- Exercise:
Return, from the data that follows, each line that holds the word "computer".

- Data for this exercise:
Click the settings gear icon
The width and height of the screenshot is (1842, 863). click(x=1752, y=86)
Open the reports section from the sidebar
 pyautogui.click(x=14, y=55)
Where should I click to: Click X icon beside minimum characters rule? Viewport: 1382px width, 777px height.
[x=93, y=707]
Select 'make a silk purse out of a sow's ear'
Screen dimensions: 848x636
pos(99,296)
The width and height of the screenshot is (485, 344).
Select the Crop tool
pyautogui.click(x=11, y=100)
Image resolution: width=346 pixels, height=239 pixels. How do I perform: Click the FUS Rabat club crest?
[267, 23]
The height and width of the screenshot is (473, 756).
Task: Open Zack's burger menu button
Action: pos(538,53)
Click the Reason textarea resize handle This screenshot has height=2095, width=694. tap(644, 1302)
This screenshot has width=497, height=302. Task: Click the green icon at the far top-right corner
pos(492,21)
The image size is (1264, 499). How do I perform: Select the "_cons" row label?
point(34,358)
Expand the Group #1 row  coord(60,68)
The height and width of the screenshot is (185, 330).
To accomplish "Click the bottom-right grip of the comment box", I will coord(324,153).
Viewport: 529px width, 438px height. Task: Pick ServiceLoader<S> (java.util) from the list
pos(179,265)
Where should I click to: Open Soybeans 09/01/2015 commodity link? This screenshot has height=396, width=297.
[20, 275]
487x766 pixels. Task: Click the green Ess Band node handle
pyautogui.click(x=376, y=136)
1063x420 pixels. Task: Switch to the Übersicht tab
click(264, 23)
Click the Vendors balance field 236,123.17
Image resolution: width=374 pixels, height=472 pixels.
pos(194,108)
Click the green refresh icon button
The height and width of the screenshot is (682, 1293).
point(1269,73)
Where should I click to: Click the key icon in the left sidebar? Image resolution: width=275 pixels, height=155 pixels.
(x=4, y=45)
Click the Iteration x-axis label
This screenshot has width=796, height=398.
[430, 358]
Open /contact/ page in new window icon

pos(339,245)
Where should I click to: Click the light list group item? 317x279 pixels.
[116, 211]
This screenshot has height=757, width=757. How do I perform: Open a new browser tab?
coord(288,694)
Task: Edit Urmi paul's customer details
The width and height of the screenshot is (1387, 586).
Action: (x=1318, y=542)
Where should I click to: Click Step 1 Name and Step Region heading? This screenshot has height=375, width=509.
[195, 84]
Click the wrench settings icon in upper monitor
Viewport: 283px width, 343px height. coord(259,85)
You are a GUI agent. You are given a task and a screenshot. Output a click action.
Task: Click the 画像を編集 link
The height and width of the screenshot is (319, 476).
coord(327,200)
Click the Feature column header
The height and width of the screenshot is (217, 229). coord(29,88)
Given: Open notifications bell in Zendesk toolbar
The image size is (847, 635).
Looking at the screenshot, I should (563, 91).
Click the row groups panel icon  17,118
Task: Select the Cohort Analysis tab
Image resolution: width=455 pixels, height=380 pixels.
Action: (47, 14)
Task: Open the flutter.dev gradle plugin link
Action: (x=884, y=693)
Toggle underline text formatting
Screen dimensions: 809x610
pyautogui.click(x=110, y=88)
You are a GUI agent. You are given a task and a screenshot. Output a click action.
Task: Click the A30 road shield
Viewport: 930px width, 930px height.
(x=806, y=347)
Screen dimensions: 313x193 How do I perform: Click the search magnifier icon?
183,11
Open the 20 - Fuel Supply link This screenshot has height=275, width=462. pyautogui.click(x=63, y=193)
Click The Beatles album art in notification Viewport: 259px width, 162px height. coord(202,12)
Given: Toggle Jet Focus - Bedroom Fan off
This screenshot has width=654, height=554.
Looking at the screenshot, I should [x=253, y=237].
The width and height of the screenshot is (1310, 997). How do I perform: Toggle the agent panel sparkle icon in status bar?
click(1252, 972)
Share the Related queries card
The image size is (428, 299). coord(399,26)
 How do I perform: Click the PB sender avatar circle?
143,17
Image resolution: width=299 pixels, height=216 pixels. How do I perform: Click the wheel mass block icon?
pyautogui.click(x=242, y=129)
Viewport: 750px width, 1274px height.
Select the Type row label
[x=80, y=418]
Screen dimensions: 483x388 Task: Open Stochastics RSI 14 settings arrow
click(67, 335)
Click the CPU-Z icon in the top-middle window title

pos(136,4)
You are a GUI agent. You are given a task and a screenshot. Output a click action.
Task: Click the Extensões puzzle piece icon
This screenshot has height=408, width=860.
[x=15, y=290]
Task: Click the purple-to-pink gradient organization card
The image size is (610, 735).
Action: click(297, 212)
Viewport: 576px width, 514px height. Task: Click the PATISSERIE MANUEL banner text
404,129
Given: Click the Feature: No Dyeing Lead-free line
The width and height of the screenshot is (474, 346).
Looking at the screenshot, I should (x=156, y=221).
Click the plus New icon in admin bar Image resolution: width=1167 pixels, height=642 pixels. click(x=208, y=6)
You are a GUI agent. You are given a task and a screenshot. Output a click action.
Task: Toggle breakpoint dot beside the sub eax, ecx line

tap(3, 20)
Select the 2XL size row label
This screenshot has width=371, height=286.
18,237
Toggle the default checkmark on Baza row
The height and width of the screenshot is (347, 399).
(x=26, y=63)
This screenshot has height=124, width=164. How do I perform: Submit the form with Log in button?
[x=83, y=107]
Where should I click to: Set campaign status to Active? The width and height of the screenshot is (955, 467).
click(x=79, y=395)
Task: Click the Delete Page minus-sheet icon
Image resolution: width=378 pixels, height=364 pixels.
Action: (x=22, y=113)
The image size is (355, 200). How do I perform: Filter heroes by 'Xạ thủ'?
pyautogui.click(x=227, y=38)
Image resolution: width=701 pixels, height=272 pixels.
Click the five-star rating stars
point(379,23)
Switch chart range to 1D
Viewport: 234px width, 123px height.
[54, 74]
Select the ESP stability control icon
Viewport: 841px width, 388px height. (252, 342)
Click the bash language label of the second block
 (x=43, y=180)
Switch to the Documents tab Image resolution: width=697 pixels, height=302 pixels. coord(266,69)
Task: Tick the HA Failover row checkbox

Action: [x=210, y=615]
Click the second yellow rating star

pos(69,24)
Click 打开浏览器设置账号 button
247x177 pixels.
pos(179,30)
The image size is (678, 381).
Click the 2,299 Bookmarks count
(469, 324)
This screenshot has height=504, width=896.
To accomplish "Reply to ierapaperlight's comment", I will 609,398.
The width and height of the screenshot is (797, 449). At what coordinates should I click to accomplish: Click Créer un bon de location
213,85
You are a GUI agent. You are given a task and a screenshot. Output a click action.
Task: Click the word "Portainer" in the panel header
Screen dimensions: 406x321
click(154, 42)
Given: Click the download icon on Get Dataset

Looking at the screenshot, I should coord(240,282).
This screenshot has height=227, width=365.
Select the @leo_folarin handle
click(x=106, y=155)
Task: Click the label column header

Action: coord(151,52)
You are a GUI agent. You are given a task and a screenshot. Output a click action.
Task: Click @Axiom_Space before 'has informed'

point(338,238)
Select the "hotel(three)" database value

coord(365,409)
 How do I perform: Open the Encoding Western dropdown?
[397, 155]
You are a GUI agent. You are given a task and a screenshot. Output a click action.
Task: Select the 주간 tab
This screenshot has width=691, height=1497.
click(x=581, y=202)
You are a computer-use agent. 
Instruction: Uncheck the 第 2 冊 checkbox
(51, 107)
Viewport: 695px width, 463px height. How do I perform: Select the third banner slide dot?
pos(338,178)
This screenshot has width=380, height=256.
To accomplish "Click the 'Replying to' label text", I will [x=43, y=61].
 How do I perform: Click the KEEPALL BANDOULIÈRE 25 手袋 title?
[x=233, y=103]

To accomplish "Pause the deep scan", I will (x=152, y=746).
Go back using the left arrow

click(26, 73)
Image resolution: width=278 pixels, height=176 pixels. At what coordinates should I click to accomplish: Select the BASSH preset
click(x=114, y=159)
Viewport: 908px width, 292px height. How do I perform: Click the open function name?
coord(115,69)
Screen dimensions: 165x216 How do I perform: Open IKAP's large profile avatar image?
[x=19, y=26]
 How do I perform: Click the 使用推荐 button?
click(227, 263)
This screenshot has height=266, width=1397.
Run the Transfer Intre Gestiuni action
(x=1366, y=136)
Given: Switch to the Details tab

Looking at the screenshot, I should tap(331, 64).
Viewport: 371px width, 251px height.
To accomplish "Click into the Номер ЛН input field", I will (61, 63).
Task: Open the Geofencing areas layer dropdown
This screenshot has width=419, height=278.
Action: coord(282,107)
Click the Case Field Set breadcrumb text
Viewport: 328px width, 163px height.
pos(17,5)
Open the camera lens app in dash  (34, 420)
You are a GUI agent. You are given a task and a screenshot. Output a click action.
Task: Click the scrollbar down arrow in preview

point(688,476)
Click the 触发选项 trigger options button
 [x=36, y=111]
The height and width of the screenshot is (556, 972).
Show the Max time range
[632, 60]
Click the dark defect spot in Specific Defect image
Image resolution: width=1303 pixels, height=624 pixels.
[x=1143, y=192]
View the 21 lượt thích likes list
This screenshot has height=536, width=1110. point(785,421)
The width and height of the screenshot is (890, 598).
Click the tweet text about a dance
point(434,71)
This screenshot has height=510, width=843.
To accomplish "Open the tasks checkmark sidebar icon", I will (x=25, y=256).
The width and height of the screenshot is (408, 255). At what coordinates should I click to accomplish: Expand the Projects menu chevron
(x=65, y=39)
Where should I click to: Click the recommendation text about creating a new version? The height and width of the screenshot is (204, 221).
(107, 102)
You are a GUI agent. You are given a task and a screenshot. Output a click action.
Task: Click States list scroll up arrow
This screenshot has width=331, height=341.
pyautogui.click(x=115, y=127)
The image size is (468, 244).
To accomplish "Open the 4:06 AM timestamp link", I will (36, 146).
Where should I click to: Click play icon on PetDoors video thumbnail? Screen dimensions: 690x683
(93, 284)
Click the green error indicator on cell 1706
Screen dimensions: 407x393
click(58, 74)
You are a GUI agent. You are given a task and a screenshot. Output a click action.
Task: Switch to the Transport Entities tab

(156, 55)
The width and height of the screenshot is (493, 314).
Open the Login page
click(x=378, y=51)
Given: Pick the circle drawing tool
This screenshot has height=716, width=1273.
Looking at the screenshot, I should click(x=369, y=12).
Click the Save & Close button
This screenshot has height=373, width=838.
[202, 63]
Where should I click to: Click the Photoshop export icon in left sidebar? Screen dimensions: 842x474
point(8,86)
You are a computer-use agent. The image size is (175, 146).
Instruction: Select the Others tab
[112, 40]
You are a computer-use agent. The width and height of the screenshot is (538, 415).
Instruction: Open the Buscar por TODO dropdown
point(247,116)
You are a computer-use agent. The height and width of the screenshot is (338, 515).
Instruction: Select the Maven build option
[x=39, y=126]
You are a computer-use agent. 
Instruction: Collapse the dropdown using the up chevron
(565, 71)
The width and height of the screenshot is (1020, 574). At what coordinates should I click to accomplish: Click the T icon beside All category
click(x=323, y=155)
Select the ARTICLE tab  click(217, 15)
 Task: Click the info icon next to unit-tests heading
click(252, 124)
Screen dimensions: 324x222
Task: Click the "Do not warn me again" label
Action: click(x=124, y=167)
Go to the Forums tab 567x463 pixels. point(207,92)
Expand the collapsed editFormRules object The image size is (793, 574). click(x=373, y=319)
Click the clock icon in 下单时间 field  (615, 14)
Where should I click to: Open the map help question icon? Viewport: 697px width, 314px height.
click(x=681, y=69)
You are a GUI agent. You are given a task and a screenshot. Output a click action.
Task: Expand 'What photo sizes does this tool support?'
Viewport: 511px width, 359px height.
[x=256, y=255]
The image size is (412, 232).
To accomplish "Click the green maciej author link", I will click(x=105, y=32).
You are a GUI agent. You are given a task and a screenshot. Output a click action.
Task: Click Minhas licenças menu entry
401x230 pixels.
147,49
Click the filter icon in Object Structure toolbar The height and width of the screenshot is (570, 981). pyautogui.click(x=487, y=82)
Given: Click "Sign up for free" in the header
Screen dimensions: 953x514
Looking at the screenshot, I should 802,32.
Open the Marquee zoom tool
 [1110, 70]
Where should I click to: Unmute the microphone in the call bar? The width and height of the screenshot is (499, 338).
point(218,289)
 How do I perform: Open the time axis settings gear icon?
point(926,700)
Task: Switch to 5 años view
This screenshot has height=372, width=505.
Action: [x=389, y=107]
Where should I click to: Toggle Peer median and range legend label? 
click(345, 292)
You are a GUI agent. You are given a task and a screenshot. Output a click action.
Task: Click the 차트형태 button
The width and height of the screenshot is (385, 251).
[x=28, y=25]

- Written response:
You are a computer-use agent. 
You are a computer-use agent. The image size is (175, 146).
You are a computer-use agent. The width and height of the screenshot is (538, 415).
You are a computer-use agent. The height and width of the screenshot is (338, 515).
You are a computer-use agent. 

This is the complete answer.